Got it. My last question is around two non-Hodgkin lymphoma patients that were enrolled in the trial. Can you provide their characteristics and their response in the trial? Then for the company, how should we think about the potential opportunity in the CD30- positive non-Hodgkin lymphoma patient?
Those two non-Hodgkin lymphoma patients, they had a T-cell lymphoma expressing CD30, and they were both very heavily pretreated. One of them was treated at dose level 2, and it was one of the patients who did not respond. The other one was treated at dose level 3, the recommended phase II dose, and he has achieved a partial response, which is almost. It's technically a partial response. If you look at the PET scan, it's practically a CR. That is a patient that we're hoping we will continue giving additional cycles.

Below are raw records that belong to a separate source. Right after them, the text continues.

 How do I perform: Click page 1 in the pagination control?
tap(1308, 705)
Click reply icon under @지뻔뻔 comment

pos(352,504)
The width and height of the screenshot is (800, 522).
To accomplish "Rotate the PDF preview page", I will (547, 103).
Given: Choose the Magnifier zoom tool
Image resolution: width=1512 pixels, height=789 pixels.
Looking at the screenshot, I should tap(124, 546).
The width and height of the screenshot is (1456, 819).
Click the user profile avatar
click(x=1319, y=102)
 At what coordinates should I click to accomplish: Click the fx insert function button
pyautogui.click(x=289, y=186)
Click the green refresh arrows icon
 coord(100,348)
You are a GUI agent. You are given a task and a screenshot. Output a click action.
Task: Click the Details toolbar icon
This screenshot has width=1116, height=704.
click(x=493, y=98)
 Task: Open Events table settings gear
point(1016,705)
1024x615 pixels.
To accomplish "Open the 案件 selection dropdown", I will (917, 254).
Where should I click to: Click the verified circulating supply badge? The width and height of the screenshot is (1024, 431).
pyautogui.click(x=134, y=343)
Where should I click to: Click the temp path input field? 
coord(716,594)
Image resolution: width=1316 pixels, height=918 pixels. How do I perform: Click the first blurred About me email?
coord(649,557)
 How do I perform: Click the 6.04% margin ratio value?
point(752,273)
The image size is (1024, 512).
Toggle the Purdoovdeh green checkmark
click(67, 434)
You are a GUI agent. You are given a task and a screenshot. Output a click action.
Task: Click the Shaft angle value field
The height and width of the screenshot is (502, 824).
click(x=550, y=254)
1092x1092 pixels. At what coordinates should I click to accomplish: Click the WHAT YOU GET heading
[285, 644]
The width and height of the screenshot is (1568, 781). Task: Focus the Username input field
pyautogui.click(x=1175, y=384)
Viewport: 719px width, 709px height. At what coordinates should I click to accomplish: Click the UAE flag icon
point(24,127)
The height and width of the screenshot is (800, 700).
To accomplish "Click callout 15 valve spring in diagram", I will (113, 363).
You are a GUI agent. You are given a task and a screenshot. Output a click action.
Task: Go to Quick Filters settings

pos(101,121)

Yeah. I think maybe to add, again, we believe that CD30-positive non-Hodgkin lymphoma is a very interesting disease. We now have only two patients, so clearly too early to tell. But what is also incorporated into the amendment that Yago just mentioned that got approved is our ability to enroll up to 10 patients with non-Hodgkin lymphoma. I think at the recommended doses will clearly help us to determine also a good path forward for non-Hodgkin lymphoma.
Great. This has been helpful. Thanks again.
I'm showing no further questions in queue. That concludes today's question and answer session. Ladies and gentlemen, this concludes today's conference call. Thank you for participating. You may now disconnect.